Attività
1: Nel testo sulla transumanza, da quale località partì il bisnonno di Ivan e lungo quale fiume scese con la famiglia?
2: Elenca tutti gli animali con cui, secondo il testo sulla transumanza, Ivan vaga in cerca di pascoli, riportando per ciascuno la quantità indicata.

Testo del documento
Una tradizione secolare tramandata da padre in figlio, la transumanza è antica come la storia dell’uomo, scomparsa un po’ ovunque, ingoiata dalla velocità dei tempi nostri, stritolata dai perversi meccanismi di mercato, ma non per Ivan che a 33 anni “i agn del Signur” ( gli anni di Cristo ) continua a fare il pastore. Un mestiere che a sua memoria in famiglia hanno sempre fatto tutti.
Giubbotto e sopra giubbotto di panno, cappello di feltro, scarponi dalla suola gagliarda, Ivan s’avvicina in testa al gregge, cane al fianco e mille grossi gomitoli belanti, ognuno al suo posto secondo gerarchia. Se non fosse per quel telefonino che ogni tanto trilla nella tasca di Ivan, potremmo buttare il lunario o essere in Galilea a guardare la cometa scorrere con le nuvole.
– To oo, to oo – il gregge s’arresta, si sparpaglia nel campo e ricomincia a brucare.
Fare il pastore per Ivan è più che un mestiere, pecore e la transumanza s’avvitano nel suo DNA, un’eredità abbracciata sin da bambino, fatta di spazi aperti, libertà, contatto profondo con la natura.
C’era ancora Garibaldi quando il bis nonno fece i bagagli, radunò le pecore e scese con la famiglia lungo il fiume Oglio da Ponte di Legno in Valcamonica. Nella Bassa, dove viveva un loro parente che faceva il medico condotto, trovarono la “terra promessa” per far pascolare il gregge. I grandi spazi della pianura abbracciarono la famiglia dei pastori. Erba buona, un ricovero per il gregge con un poco di fieno in qualche angolo d’una stalla per l’inverno, in cambio si dava la lana per i materassi e lo sterco per concimare i campi. Così scorreva un tempo la vita contadina, nel sacro rispetto dell’ospitalità per coloro che venivano da lontano.
La fortuna non sorrise ai montanari scesi nella Bassa, il bis nonno perse la vita poco tempo dopo, in una sera di temporale mentre rientrava a casa, il cavallo si spaventò e tutti i sogni finirono in un fossato. Lo zio medico si prese carico del nonno che appena si assicurò sulle proprie gambe riprese con pecore e cane a pascolare nei campi.
Così Ivan, sfidando l’era della velocità e del progresso, vaga con le sue mille pecore, una settantina di capre, quattro asinelli e il fedele cane alla ricerca perenne di pascoli. Durante le invernate il gregge passa da campo a campo, poi in primavera quando l’aratro incalza se ne vanno lungo le anse del fiume dove le pecore vengono tosate e all’arrivo dell’afa si trasferiscono sui monti. Lassù fra le montagne Ivan ascolta il richiamo degli spiriti dei suoi avi, transumanti da sempre.
Parliamo e parliamo, c’è tempo nella lode alla lentezza della sua vita.
Ringo, il cane, è agitato, guaisce, qualcosa non torna. In fondo al campo appena lasciato è rimasto un agnellino solo, è nato da pochi giorni ha perso l’orientamento e sua madre. – Ringo va de sura – Ringo parte come una saetta. Ivan con tranquilla falcata raggiunge il disperso, allunga il bastone dalla larga impugnatura accalappia il piccolo agnello se lo mette in spalla e ritorna al gregge, mentre la madre belante si fa incontro premurosa.
Mi pervade uno strano senso di tranquillità!

Estratto del dataset
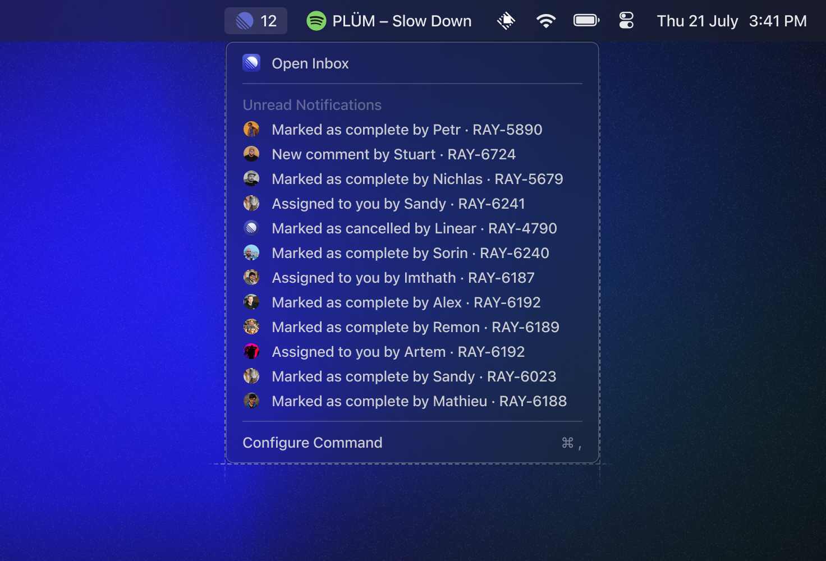Click Sandy's avatar on the RAY-6241 row
This screenshot has height=561, width=826.
(251, 203)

Soluzioni per punto
1: Partì da Ponte di Legno, in Valcamonica, e scese lungo il fiume Oglio.

2:
- mille pecore
- una settantina di capre
- quattro asinelli
- il fedele cane